Ed eccoci al dunque: “In Italia -scrive Martini- si sono scritte e si scrivono da decenni grandi pagine di giornalismo, ma con un vizio congenito: la vocazione a ‘farsi’ potere. Un modello che sta scritto nel Dna nazionale, ancora potente nei grandi giornali: non aver mai condiviso una vocazione al quarto potere, preferendo sempre la tendenza al fiancheggiamento di tutti i poteri. Poteri non soltanto di governo. Si puo’ diventare un potere anche stando all’opposizione, fiancheggiando un partito. O un ‘potere-contro’. E d’altra parte il consociativismo è diffuso in tutti i rami dell’informazione: i giornalisti giudiziari sono (spesso) indulgenti con i magistrati, i critici cinematografici lo sono (spesso) con i grandi registi e lo stesso vale per il giornalismo sportivo, culturale, sindacale, economico. Con una tentazione comune. Partecipare al gioco. Consigliare il potente. Esserne amico. Condizionarlo.
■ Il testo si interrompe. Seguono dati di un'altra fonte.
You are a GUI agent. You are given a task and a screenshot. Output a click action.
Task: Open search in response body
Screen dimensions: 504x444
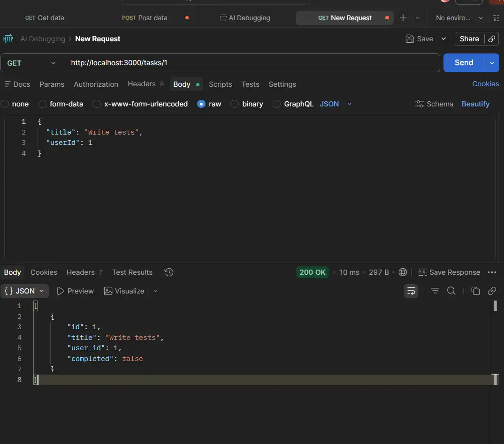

Dettargli la linea”.

mai generalizzare

Alla fine, Martini invita a mai generalizzare: “In questa fase bellica i giornali (i grandi e quelli di nicchia) e in genere le trasmissioni delle Reti sotto tiro (La7 e Rai) che dipendono dalle testate giornalistiche sono stati inappuntabili, così come i principali Tg. E d’altra parte contributi assai puntuali sui ‘talk’ sono venuti da parte di diversi giornalisti, a cominciare da Enrico Mentana. Mentre sul piano operativo una informazione rigorosa e seria arriva ogni giorno dai podcast professionali e dai giornali online più seri”. 

In ogni caso, sperando che questi spunti non cadano nel nulla, come avviene da decenni.

1 commento

  1. Così come affermava Marco Tullio Cicerone ” Una legge ingiusta non diventa giusta neppure se viene votata dal popolo all’unanimità” , “Neppure La menzogna diviene verità se affermata dal popolo all’unanimità” Dico io. Quindi è giusto che si possa dire la verità , contrariamente a ciò che vuole l’opinione pubblica. Questo è il vero giornalismo. E la libertà di stampa è essenziale! Siamo alla ricerca della verità , chi manipola l’informazione è indegno di divulgarla!